§ **Material for this task**
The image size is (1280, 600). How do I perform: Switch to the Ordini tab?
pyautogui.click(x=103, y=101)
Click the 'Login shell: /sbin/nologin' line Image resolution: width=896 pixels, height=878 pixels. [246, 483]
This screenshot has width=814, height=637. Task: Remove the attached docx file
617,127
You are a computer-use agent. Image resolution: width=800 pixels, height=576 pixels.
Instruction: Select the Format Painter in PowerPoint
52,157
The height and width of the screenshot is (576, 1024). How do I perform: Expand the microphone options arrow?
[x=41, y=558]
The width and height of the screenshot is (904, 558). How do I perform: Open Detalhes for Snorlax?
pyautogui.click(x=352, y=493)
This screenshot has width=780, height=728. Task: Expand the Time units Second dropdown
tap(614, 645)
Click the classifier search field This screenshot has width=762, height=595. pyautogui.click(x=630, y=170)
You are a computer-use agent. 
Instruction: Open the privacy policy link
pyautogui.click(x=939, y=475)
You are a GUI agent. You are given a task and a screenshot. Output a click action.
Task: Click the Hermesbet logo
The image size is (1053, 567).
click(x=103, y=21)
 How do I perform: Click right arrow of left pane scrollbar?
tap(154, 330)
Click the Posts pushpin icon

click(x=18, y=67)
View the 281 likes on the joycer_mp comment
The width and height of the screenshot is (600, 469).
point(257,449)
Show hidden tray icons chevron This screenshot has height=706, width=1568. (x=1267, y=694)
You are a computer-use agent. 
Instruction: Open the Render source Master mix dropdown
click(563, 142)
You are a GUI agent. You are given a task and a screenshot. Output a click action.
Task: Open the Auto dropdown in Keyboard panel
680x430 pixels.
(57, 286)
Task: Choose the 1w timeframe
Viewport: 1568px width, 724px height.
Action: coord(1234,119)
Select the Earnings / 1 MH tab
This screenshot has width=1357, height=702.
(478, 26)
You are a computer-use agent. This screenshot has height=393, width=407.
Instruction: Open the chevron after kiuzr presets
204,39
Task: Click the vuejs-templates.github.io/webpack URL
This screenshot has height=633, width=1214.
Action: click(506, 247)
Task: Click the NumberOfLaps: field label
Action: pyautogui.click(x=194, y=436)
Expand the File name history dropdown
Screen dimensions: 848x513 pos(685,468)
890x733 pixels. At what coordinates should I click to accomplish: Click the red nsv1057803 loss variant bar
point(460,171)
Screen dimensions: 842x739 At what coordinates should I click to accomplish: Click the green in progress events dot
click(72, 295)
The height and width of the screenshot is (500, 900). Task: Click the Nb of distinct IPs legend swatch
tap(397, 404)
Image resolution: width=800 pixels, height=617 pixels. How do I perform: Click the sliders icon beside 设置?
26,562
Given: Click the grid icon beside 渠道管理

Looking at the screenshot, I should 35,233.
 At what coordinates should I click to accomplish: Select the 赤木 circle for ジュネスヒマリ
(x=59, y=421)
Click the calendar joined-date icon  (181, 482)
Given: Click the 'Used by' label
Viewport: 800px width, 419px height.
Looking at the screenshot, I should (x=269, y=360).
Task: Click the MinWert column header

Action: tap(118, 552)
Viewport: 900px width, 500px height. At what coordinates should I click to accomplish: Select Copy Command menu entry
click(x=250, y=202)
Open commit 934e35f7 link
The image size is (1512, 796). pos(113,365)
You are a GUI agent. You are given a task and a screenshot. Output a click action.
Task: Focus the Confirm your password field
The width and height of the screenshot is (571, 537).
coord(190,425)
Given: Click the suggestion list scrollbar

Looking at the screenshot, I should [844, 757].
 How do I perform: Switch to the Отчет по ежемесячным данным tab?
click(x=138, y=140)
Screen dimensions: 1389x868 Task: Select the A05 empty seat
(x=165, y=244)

§ **Task prompt**
Can you quote all of the items above verbatim, line by line?

§ **Result of the exercise**
The image size is (1280, 600). How do I perform: Switch to the Ordini tab?
pyautogui.click(x=103, y=101)
Click the 'Login shell: /sbin/nologin' line Image resolution: width=896 pixels, height=878 pixels. [246, 483]
This screenshot has width=814, height=637. Task: Remove the attached docx file
617,127
You are a computer-use agent. Image resolution: width=800 pixels, height=576 pixels.
Instruction: Select the Format Painter in PowerPoint
52,157
The height and width of the screenshot is (576, 1024). How do I perform: Expand the microphone options arrow?
[x=41, y=558]
The width and height of the screenshot is (904, 558). How do I perform: Open Detalhes for Snorlax?
pyautogui.click(x=352, y=493)
This screenshot has width=780, height=728. Task: Expand the Time units Second dropdown
tap(614, 645)
Click the classifier search field This screenshot has width=762, height=595. pyautogui.click(x=630, y=170)
You are a computer-use agent. 
Instruction: Open the privacy policy link
pyautogui.click(x=939, y=475)
You are a GUI agent. You are given a task and a screenshot. Output a click action.
Task: Click the Hermesbet logo
The image size is (1053, 567).
click(x=103, y=21)
 How do I perform: Click right arrow of left pane scrollbar?
tap(154, 330)
Click the Posts pushpin icon

click(x=18, y=67)
View the 281 likes on the joycer_mp comment
The width and height of the screenshot is (600, 469).
point(257,449)
Show hidden tray icons chevron This screenshot has height=706, width=1568. (x=1267, y=694)
You are a computer-use agent. 
Instruction: Open the Render source Master mix dropdown
click(563, 142)
You are a GUI agent. You are given a task and a screenshot. Output a click action.
Task: Open the Auto dropdown in Keyboard panel
680x430 pixels.
(57, 286)
Task: Choose the 1w timeframe
Viewport: 1568px width, 724px height.
Action: coord(1234,119)
Select the Earnings / 1 MH tab
This screenshot has width=1357, height=702.
(478, 26)
You are a computer-use agent. This screenshot has height=393, width=407.
Instruction: Open the chevron after kiuzr presets
204,39
Task: Click the vuejs-templates.github.io/webpack URL
This screenshot has height=633, width=1214.
Action: click(506, 247)
Task: Click the NumberOfLaps: field label
Action: pyautogui.click(x=194, y=436)
Expand the File name history dropdown
Screen dimensions: 848x513 pos(685,468)
890x733 pixels. At what coordinates should I click to accomplish: Click the red nsv1057803 loss variant bar
point(460,171)
Screen dimensions: 842x739 At what coordinates should I click to accomplish: Click the green in progress events dot
click(72, 295)
The height and width of the screenshot is (500, 900). Task: Click the Nb of distinct IPs legend swatch
tap(397, 404)
Image resolution: width=800 pixels, height=617 pixels. How do I perform: Click the sliders icon beside 设置?
26,562
Given: Click the grid icon beside 渠道管理

Looking at the screenshot, I should 35,233.
 At what coordinates should I click to accomplish: Select the 赤木 circle for ジュネスヒマリ
(x=59, y=421)
Click the calendar joined-date icon  (181, 482)
Given: Click the 'Used by' label
Viewport: 800px width, 419px height.
Looking at the screenshot, I should (x=269, y=360).
Task: Click the MinWert column header

Action: tap(118, 552)
Viewport: 900px width, 500px height. At what coordinates should I click to accomplish: Select Copy Command menu entry
click(x=250, y=202)
Open commit 934e35f7 link
The image size is (1512, 796). pos(113,365)
You are a GUI agent. You are given a task and a screenshot. Output a click action.
Task: Focus the Confirm your password field
The width and height of the screenshot is (571, 537).
coord(190,425)
Given: Click the suggestion list scrollbar

Looking at the screenshot, I should [844, 757].
 How do I perform: Switch to the Отчет по ежемесячным данным tab?
click(x=138, y=140)
Screen dimensions: 1389x868 Task: Select the A05 empty seat
(x=165, y=244)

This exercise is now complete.